There's a particular kind of vertigo you feel in 2026 when you look at the markets. On one screen, an AI model writes code that would have taken a team a quarter. On another, a handful of companies have grown so large they practically are the market. And somewhere in your group chat, someone is either very rich or very ruined from a coin you'd never heard of last Tuesday. It can feel like the old rules have been repealed — like prudence is a relic and the only sin left is not betting big enough.
I want to make the opposite case. The modern era didn't kill the timeless principles of investing. It amplified the need for them.
Educational, not financial advice. This essay is one person thinking out loud about ideas and history. It is not a recommendation to buy, sell, or hold anything. Your situation, time horizon, and risk tolerance are yours alone. Talk to a fiduciary who knows your numbers before you act.

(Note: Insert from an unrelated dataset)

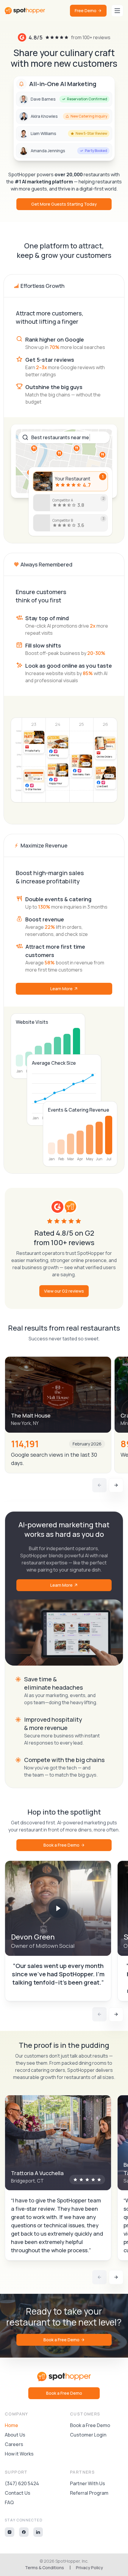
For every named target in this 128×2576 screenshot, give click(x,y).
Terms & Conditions (44, 2567)
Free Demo (85, 10)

Bogle was right, and 2026 proved it again
Start with the boring fact that keeps winning. In 2025, roughly 79% of active large-cap funds lost to the S&P 500 (per SPIVA). Stretch the window to twenty years and that figure climbs to about 92%. These aren't amateurs — they're professionals with Bloomberg terminals, research teams, and every incentive to win. And the index quietly beat almost all of them. Passive funds now hold the majority of fund assets, which means the world has finally, slowly, voted with its money for what Jack Bogle argued his entire life: cost and discipline beat cleverness over time.